(Excerpt to read Opens)
Studio album by Sketch Show
- Released: September 19, 2002
- Genres: Electronica, Glitch Pop
- Labels: avex, cutting edge, daisyworld discs
- Producer: Sketch Show

Sketch Show chronology
|  | Audio Sponge (2002) | Tronika (2003) |

= Audio Sponge =

Audio Sponge is the debut album by the electronica duo Sketch Show.

==Track listing==

| No. | Title | Lyrics | Music | Length |
|---|---|---|---|---|
| 1. | "Turn Turn" | Hosono, Takahashi |  | 4:30 |
| 2. | "Wonderful to Me" | Hosono, Takahashi | Hosono, Ryuichi Sakamoto, Takahashi | 5:36 |
| 3. | "Microtalk" |  |  | 5:01 |
| 4. | "Wilson" | Takahashi |  | 5:16 |
| 5. | "Supreme Secret" | Hosono, Takahashi | Hosono, Sakamoto, Takahashi | 2:59 |
| 6. | "Do You Want to Marry Me" | Corrine Tulipe | Michel Magne | 3:47 |
| 7. | "Gokigen Ikaga 1・2・3" (ごきげんいかがワン・ツゥ・スリー Gokigen Ikaga Wan Tsuu Surī) | Katsuya Kobayashi, Masato Ibu, Moichi Kuwahara | Hosono | 4:12 |
| 8. | "Reform" |  |  | 3:41 |
| 9. | "Flying George" | Takahashi |  | 4:34 |
| 10. | "Turn Down Day" | Dave Blume, Jerry Keller | Blume, Keller | 3:21 |
| 11. | "Return" | Hosono, Takahashi |  | 3:50 |
| 12. | "Theme from A Summer Place" | Mack Discant | Max Steiner | 3:19 |

==Notes==
- Mastered at Sterling Sound, NYC.
(Excerpt to read Closes)
(Given records Opens)
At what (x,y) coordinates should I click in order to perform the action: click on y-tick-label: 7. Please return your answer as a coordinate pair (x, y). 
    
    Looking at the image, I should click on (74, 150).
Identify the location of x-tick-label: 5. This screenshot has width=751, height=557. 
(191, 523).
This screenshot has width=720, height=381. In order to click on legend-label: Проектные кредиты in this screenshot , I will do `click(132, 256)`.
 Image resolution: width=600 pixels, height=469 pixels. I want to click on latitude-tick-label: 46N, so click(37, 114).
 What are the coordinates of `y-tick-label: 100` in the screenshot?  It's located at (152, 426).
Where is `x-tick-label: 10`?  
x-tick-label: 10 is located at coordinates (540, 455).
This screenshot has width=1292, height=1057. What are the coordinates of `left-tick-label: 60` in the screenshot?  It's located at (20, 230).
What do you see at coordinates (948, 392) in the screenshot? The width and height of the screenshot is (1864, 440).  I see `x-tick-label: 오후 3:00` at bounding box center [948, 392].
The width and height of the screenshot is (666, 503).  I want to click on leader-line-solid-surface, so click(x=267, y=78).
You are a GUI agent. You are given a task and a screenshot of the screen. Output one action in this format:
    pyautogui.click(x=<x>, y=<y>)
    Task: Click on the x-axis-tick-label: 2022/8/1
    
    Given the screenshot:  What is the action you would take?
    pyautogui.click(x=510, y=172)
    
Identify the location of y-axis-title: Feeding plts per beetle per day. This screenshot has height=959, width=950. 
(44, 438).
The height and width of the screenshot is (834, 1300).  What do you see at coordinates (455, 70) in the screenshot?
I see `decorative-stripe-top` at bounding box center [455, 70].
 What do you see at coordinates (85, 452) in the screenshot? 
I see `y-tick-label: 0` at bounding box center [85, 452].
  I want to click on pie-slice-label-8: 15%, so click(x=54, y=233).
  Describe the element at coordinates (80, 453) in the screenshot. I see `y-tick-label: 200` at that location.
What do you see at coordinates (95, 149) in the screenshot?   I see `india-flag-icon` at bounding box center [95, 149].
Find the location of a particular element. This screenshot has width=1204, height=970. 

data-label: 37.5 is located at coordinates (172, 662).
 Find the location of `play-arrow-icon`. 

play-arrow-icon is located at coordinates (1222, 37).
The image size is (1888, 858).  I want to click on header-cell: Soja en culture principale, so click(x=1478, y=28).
(Given records Closes)
* [Task requirements]:
[a] Answer these questions using the Audio Sponge album page:
(i) On what date was the album released?
(ii) Where was the album mastered?
(iii) What is the length of "Wilson"?
[b] Collect every line of the entries that contains the string "order", treating case as significant.

* [Task answers]:
[a]
(i) September 19, 2002
(ii) Sterling Sound, NYC
(iii) 5:16

[b]
At what (x,y) coordinates should I click in order to perform the action: click on y-tick-label: 7. Please return your answer as a coordinate pair (x, y). 
This screenshot has width=720, height=381. In order to click on legend-label: Проектные кредиты in this screenshot , I will do `click(132, 256)`.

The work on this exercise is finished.